6.5 Promtail部署daemonset

apiVersion: apps/v1
kind: DaemonSet
metadata:
  name: promtail
  namespace: loki
  labels:
    app: promtail  # 添加统一标签
spec:
  selector:
    matchLabels:
      app: promtail
  updateStrategy:  # 添加更新策略(新增内容)
    type: RollingUpdate
    rollingUpdate:
      maxUnavailable: 1
  template:
    metadata:
      labels:
        app: promtail
    spec:
      serviceAccountName: promtail
      # 安全上下文调整(保持 root 但限制权限)
      securityContext:
        runAsUser: 0
        runAsGroup: 0
        fsGroup: 0
      containers:
      - name: promtail
        image: 172.16.4.17:8090/tools/grafana/promtail:2.9.4
        imagePullPolicy: IfNotPresent  # 新增镜像拉取策略
        args:
        - -config.file=/etc/promtail/promtail.yaml
        # 建议添加 Loki 地址(重要!根据实际情况修改)
        - -client.url=http://loki.loki.svc.cluster.local:3100/loki/api/v1/push
        env:
        - name: HOSTNAME  # 新增节点名称获取(重要)
          valueFrom:
            fieldRef:
              fieldPath: spec.nodeName
        ports:
        - containerPort: 3101  # 添加监控端口(新增)

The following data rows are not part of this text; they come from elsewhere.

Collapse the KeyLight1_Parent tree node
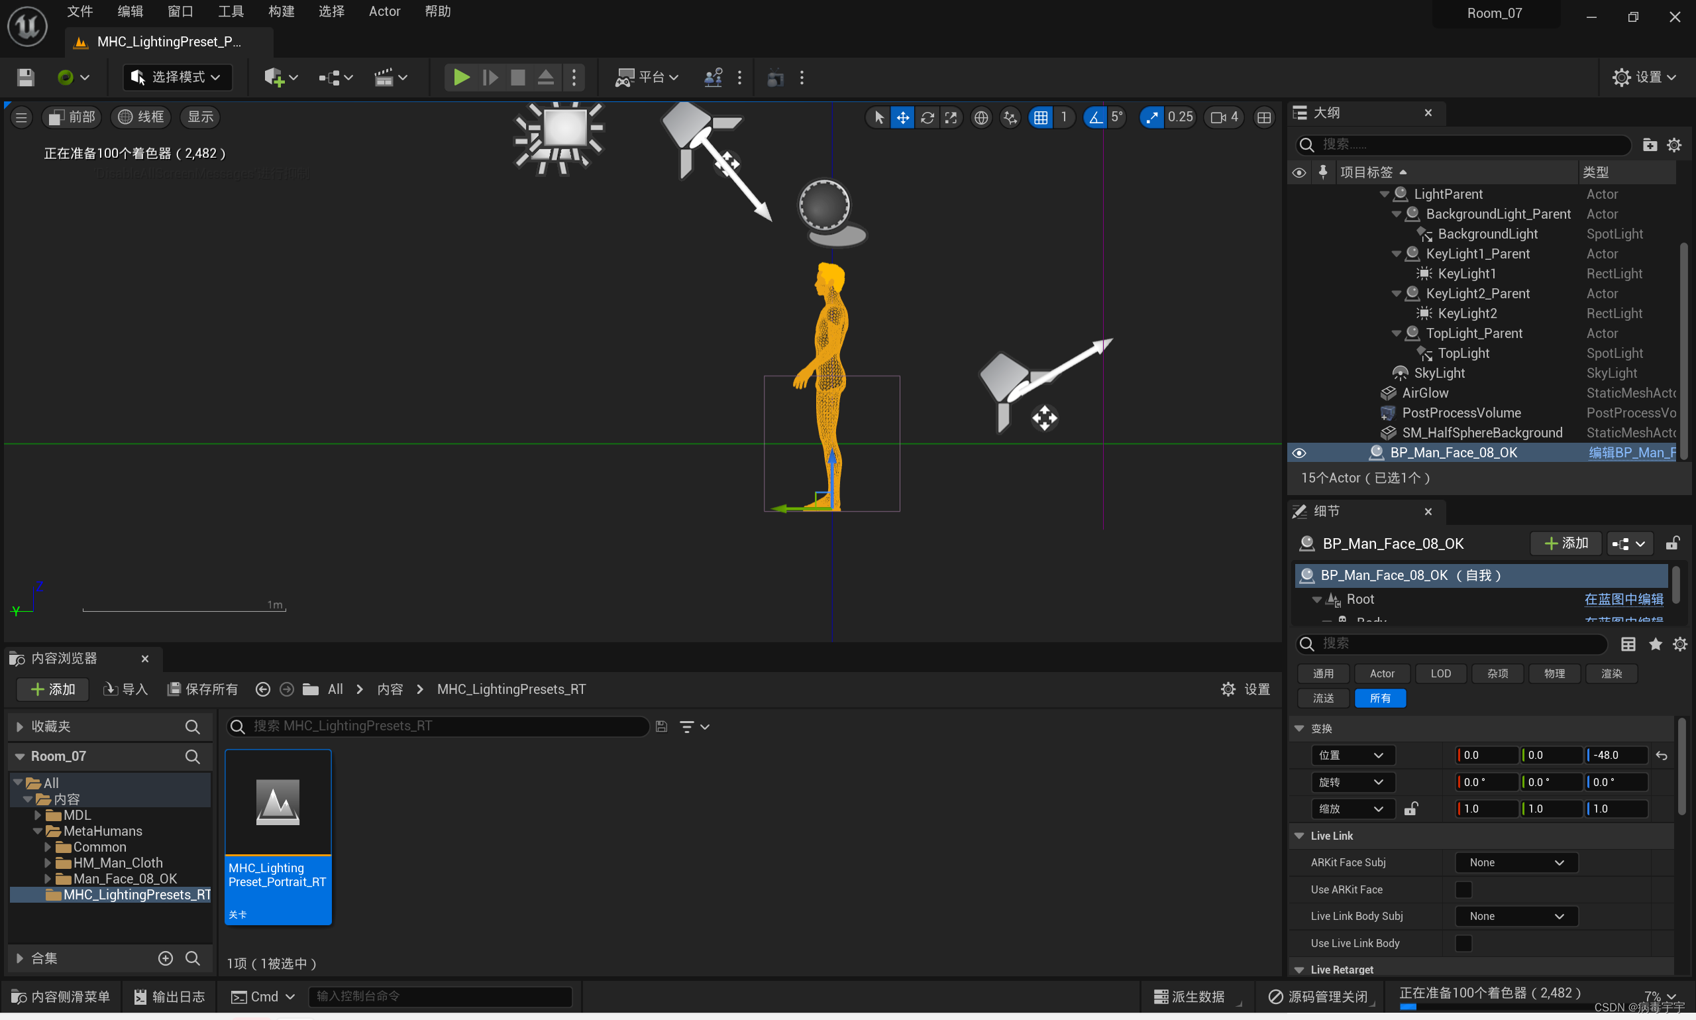pyautogui.click(x=1396, y=254)
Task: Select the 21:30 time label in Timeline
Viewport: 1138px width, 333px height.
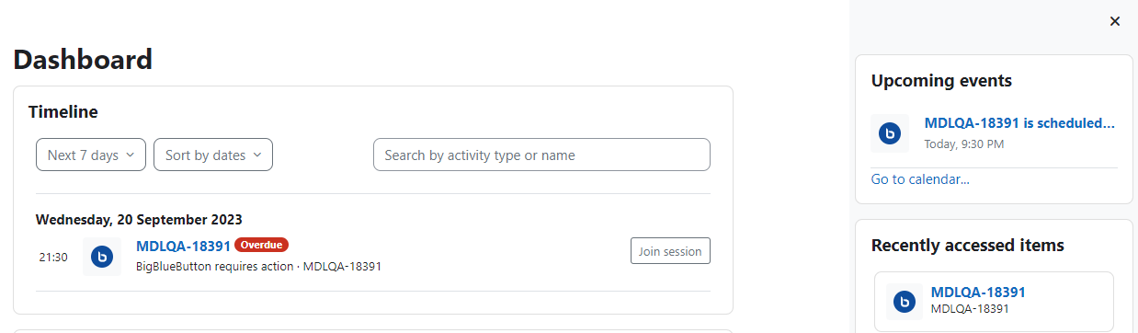Action: pyautogui.click(x=53, y=258)
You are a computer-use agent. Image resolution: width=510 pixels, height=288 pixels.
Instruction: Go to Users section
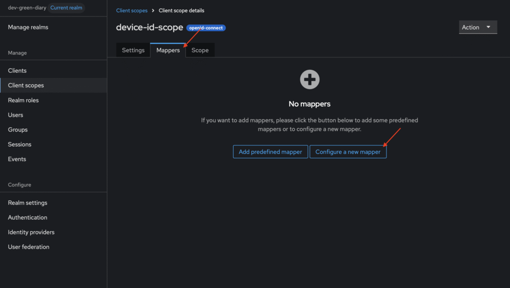point(15,115)
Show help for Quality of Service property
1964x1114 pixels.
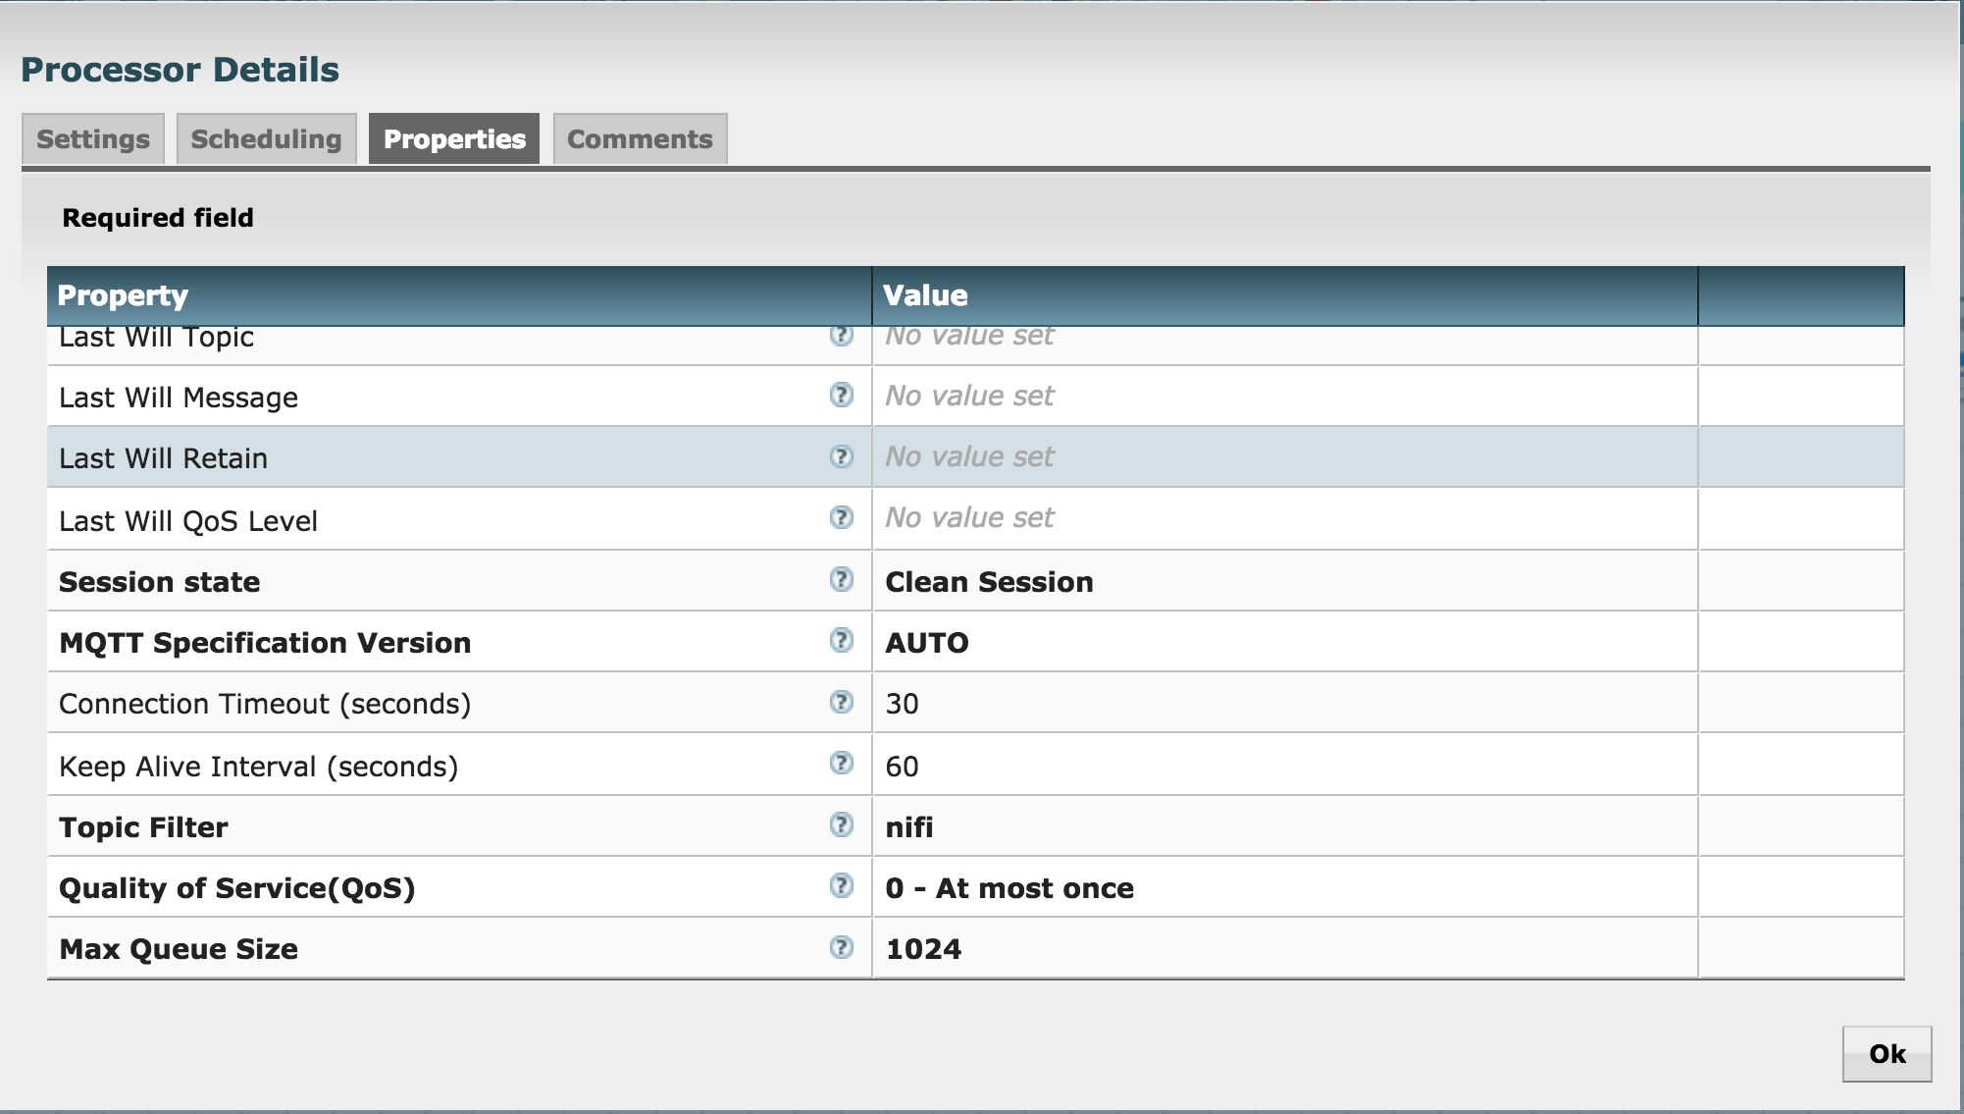coord(841,885)
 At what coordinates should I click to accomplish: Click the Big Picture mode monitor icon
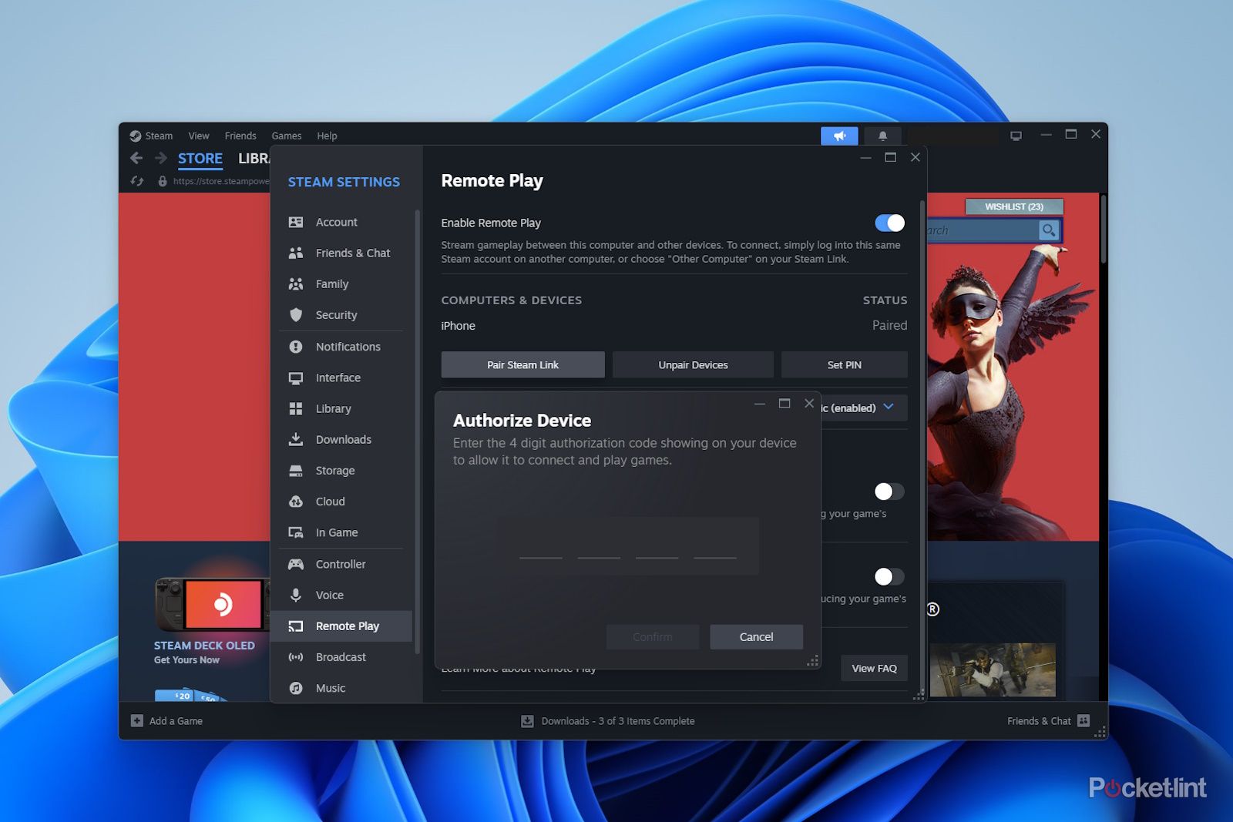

          name: http-metrics
          protocol: TCP
        volumeMounts:
        - name: config
          mountPath: /etc/promtail
        - name: docker-logs
          mountPath: /data/docker_storage/containers
          readOnly: true
        - name: pods-logs
          mountPath: /var/log/pods
          readOnly: true
        - name: positions
          mountPath: /var/lib/promtail-positions
        securityContext:  # 调整容器安全上下文(重要)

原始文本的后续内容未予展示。